Was mir ein Anliegen ist und warum ich diesen Vorstoss gemacht habe: Ich möchte, dass diese Arbeit, die da geleistet wird, auch zur Kenntnis genommen wird. Ich möchte dies genau jetzt, genau in dem Moment, in dem im Zusammenhang mit der Altersvorsorge immer wieder gesagt wird, ebendiese Altersvorsorge, so, wie sie in unserem Land organisiert und finanziert werde, beinhalte eine massive Benachteiligung der jungen Generationen. Deshalb ist mir Folgendes wichtig: Wenn man schon eine Bilanz aus Sicht der Generationen machen will, muss die unbezahlte Arbeit der älteren Generation mit einbezogen wird.

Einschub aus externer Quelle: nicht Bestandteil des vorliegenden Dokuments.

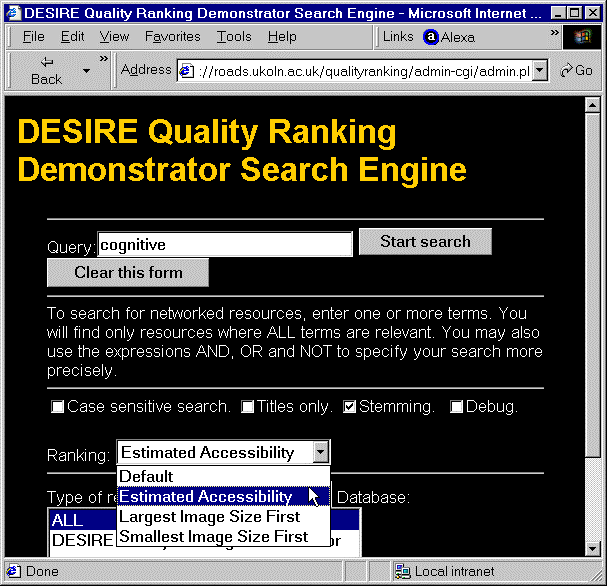This screenshot has width=607, height=586.
Task: Click the Go button beside address bar
Action: point(577,70)
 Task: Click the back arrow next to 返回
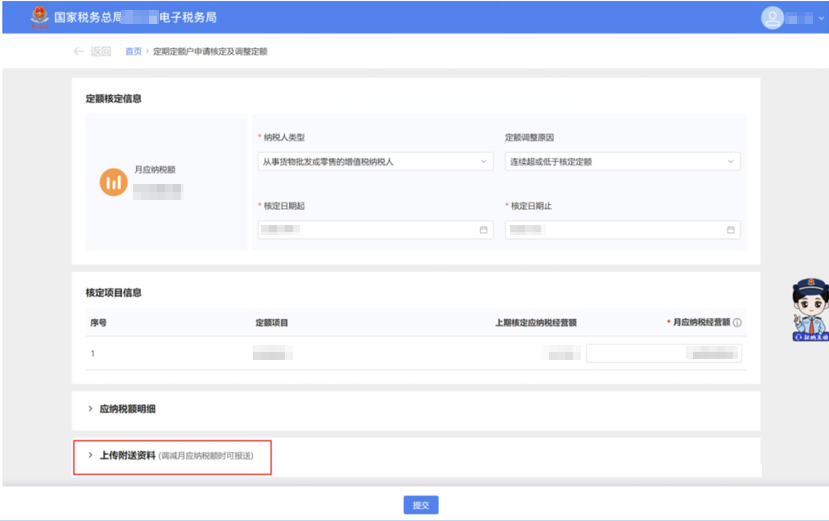tap(79, 51)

Die ältere Generation verrichtet sehr viel unbezahlte Arbeit in ganz vielen Bereichen. Ich möchte mit meinem Postulat erreichen, dass versucht wird, den Umfang der Grosselternarbeit zu erfassen und aufzuzeigen. Es geht mir nicht darum - das halte ich hier gerne fest -, irgendwann in irgendeiner Form eine Entschädigung dafür zu verlangen. Ich will aber, dass diese unsichtbare Arbeit sichtbar gemacht wird. Ich will damit einen kleinen Beitrag dazu leisten, dass die ältere Generation nicht immer nur als Kostenfaktor wahrgenommen wird. Der sogenannte Generationenvertrag funktioniert sehr viel besser, als immer wieder kolportiert wird.[GZ]

Ich bitte Sie, mein Postulat anzunehmen.